■ Exercise objective
Give every line of the records below as a JSON list of strings, one string per line, and skip any blank lines. Leave the pictures out of the answer.
====== Supplied material ======
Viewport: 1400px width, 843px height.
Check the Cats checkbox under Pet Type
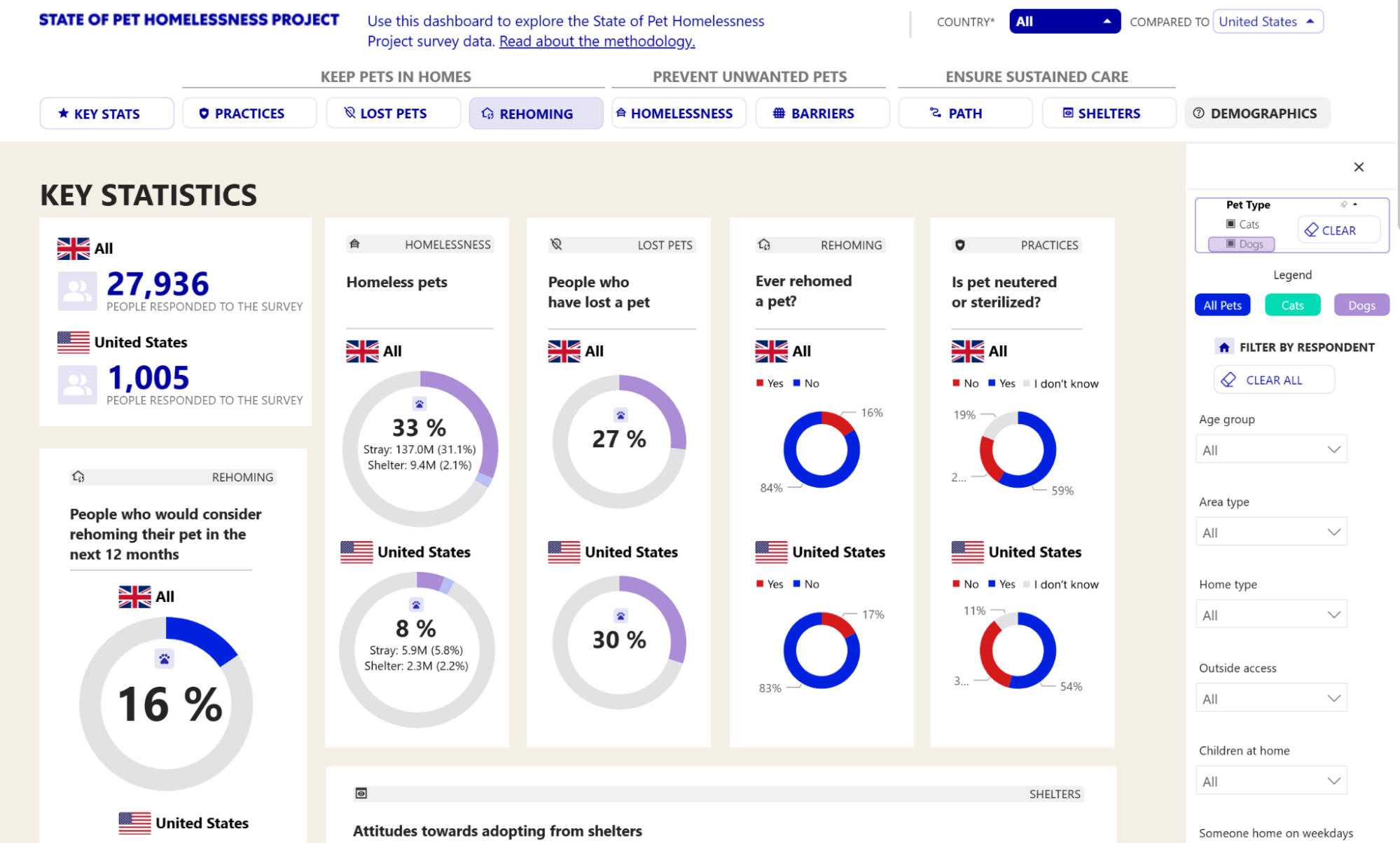click(x=1231, y=224)
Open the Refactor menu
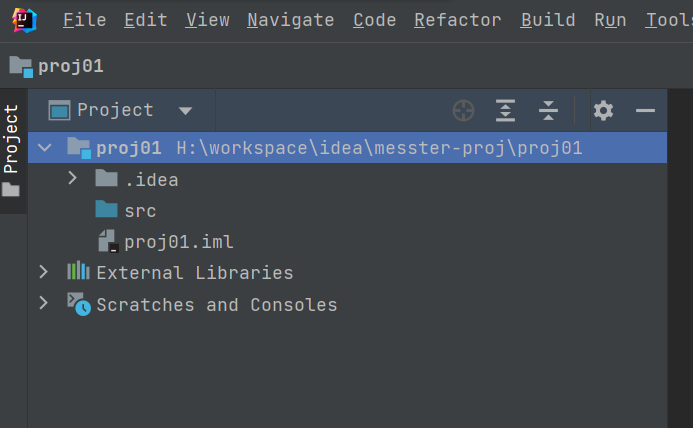This screenshot has height=428, width=693. point(457,20)
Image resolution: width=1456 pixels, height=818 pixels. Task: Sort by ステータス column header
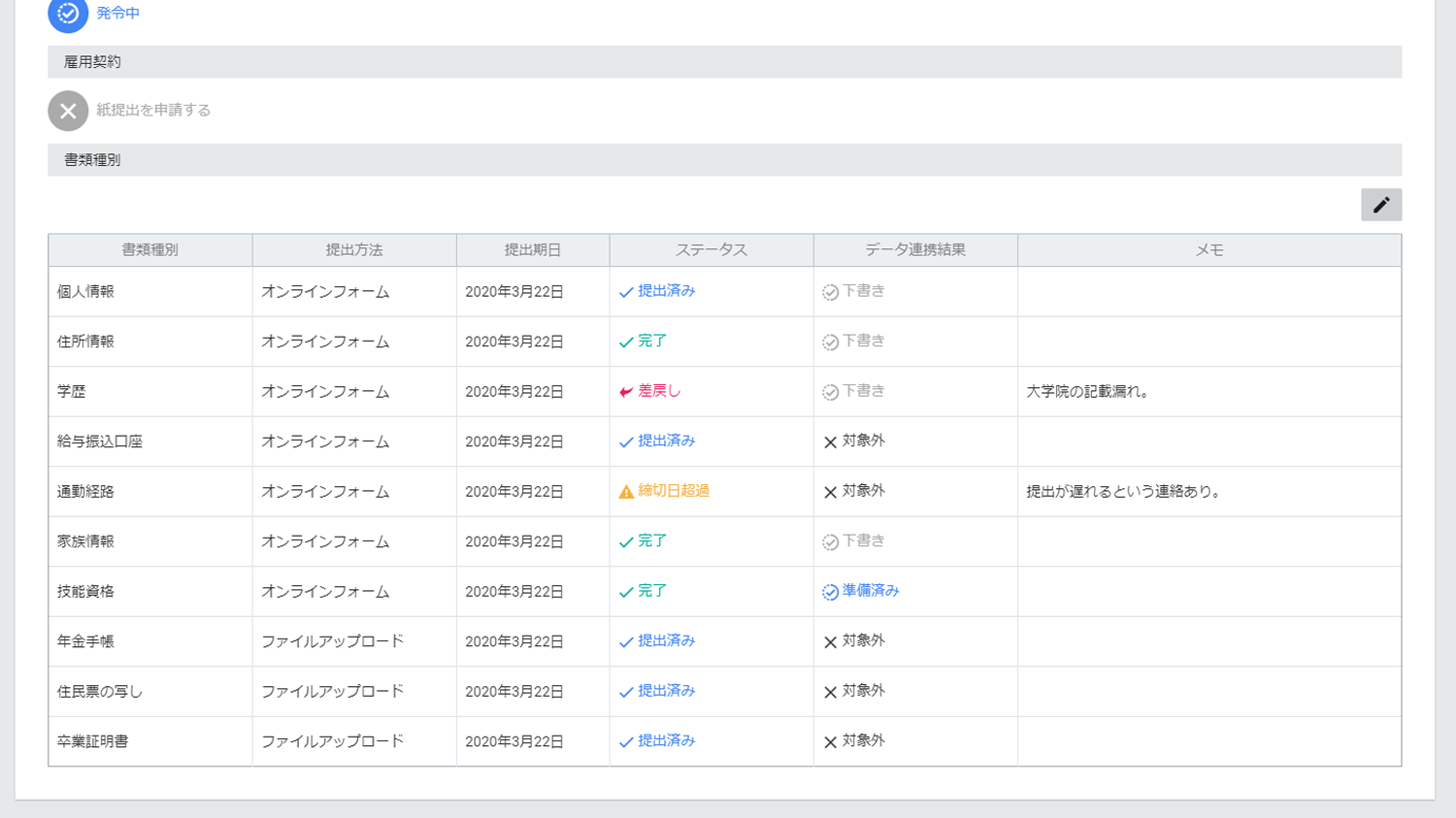tap(711, 250)
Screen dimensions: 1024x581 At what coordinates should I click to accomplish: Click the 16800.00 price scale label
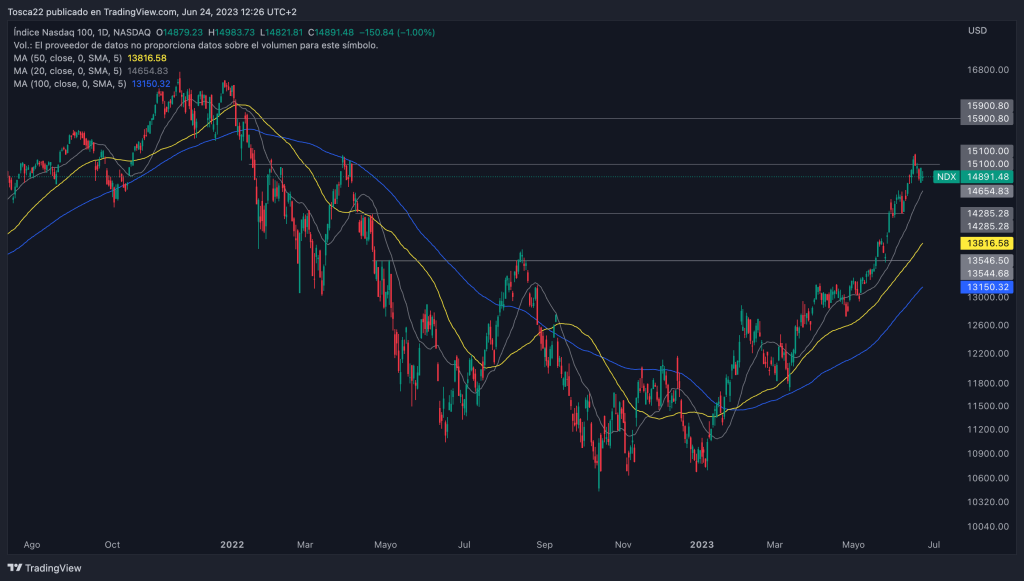[x=988, y=70]
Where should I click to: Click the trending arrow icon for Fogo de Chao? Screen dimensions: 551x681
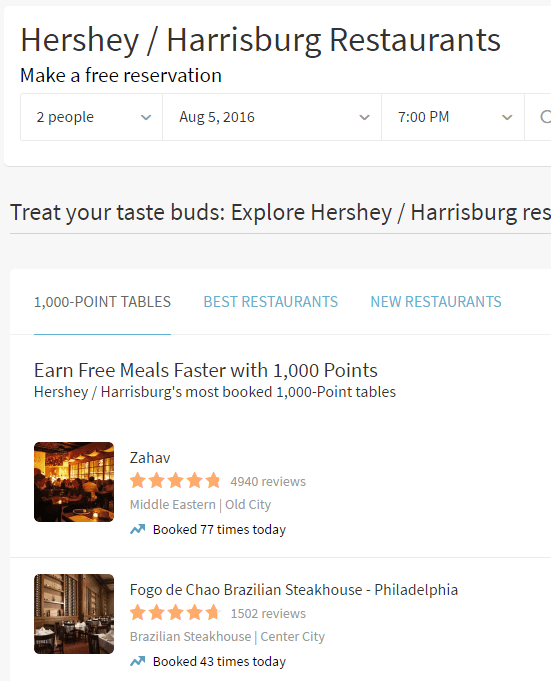[138, 661]
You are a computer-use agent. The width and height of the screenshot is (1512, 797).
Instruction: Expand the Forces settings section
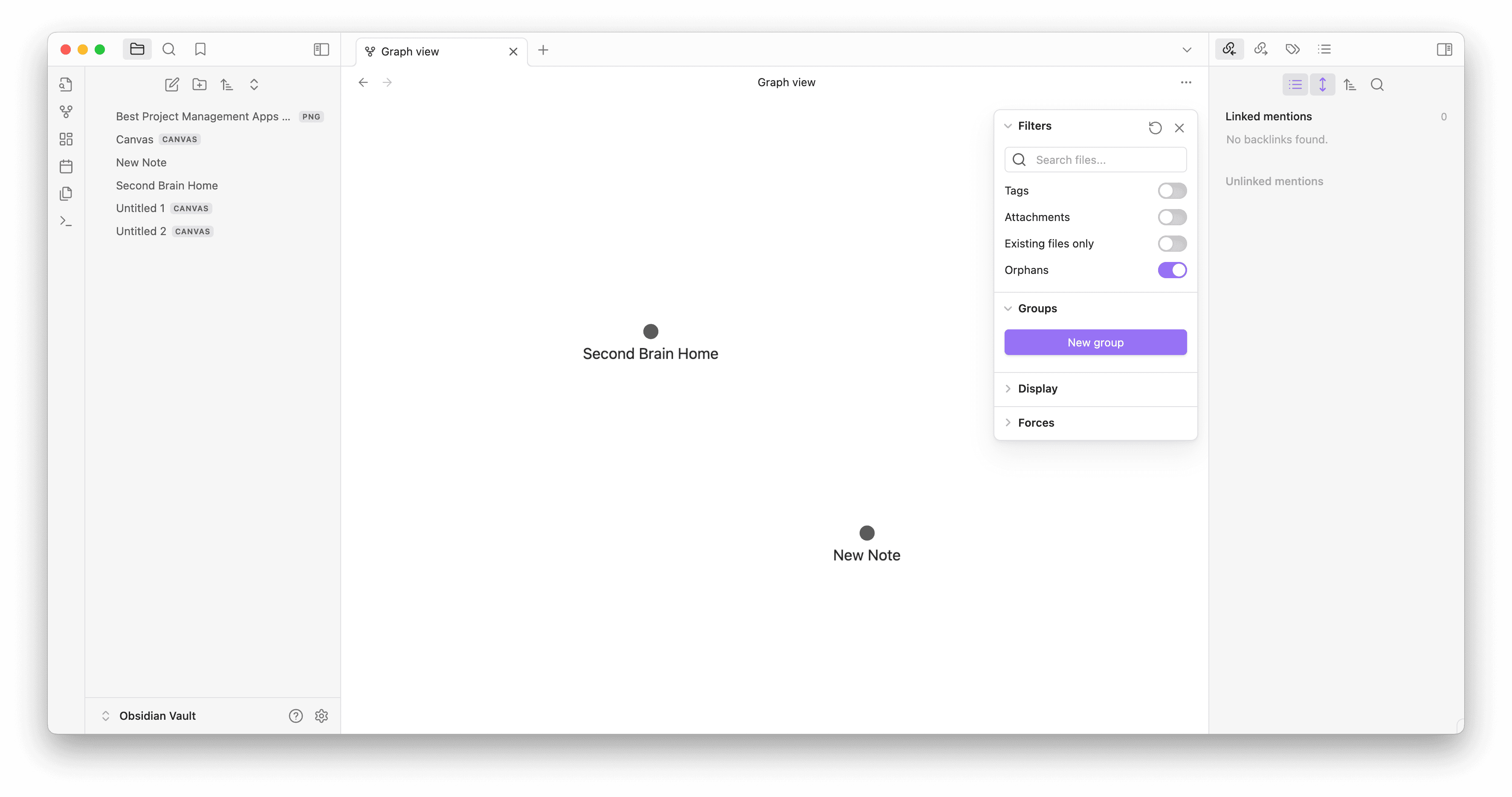(1035, 423)
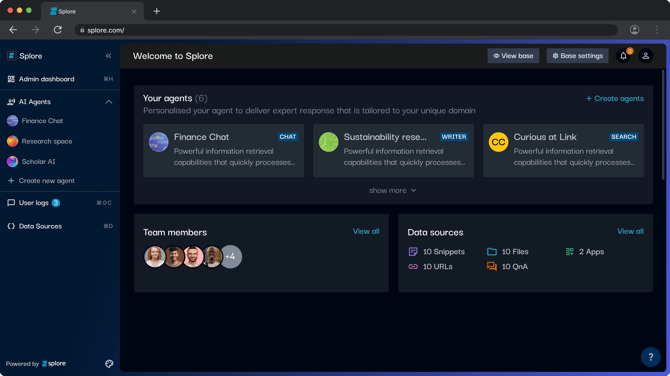
Task: Click the Curious at Link CC avatar
Action: point(498,142)
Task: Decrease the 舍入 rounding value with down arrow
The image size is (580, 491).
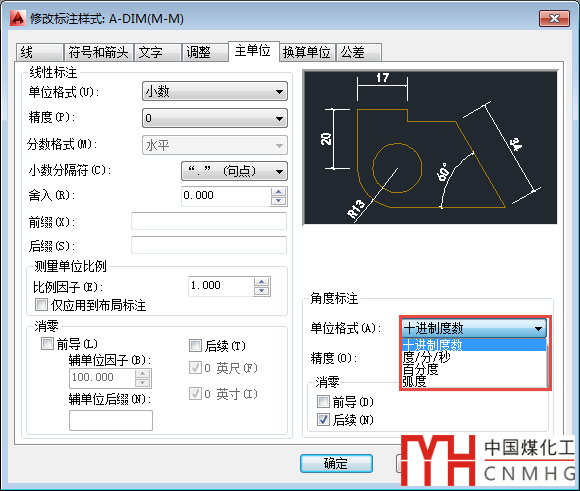Action: point(278,201)
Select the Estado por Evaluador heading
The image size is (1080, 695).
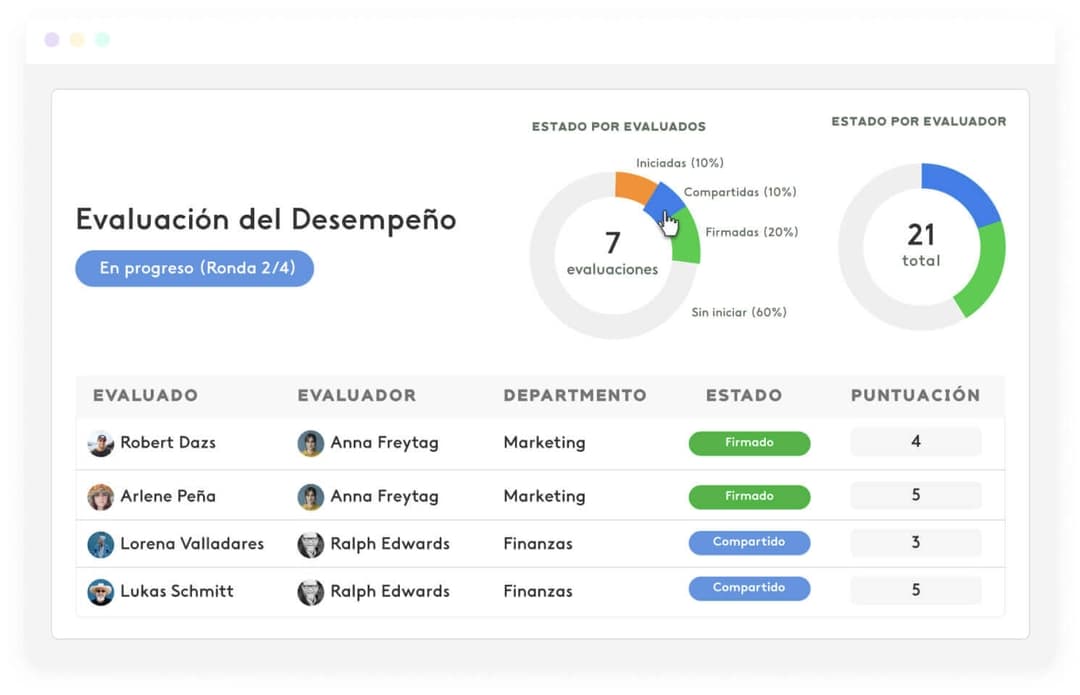(x=918, y=121)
======
■ Right answer
[
  "Viewport: 1400px width, 843px height.",
  "Check the Cats checkbox under Pet Type",
  "click(x=1231, y=224)",
  "Open the Refactor menu",
  "This screenshot has height=428, width=693. point(457,20)",
  "Image resolution: width=1456 pixels, height=818 pixels. Task: Sort by ステータス column header",
  "tap(711, 250)",
  "Screen dimensions: 1024x581 At what coordinates should I click to accomplish: Click the 16800.00 price scale label",
  "[x=988, y=70]",
  "Where should I click to: Click the trending arrow icon for Fogo de Chao? Screen dimensions: 551x681",
  "[138, 661]",
  "You are a computer-use agent. The width and height of the screenshot is (1512, 797).",
  "Instruction: Expand the Forces settings section",
  "(1035, 423)",
  "Task: Click the Curious at Link CC avatar",
  "Action: point(498,142)",
  "Task: Decrease the 舍入 rounding value with down arrow",
  "The image size is (580, 491).",
  "Action: point(278,201)",
  "Select the Estado por Evaluador heading",
  "The image size is (1080, 695).",
  "(x=918, y=121)"
]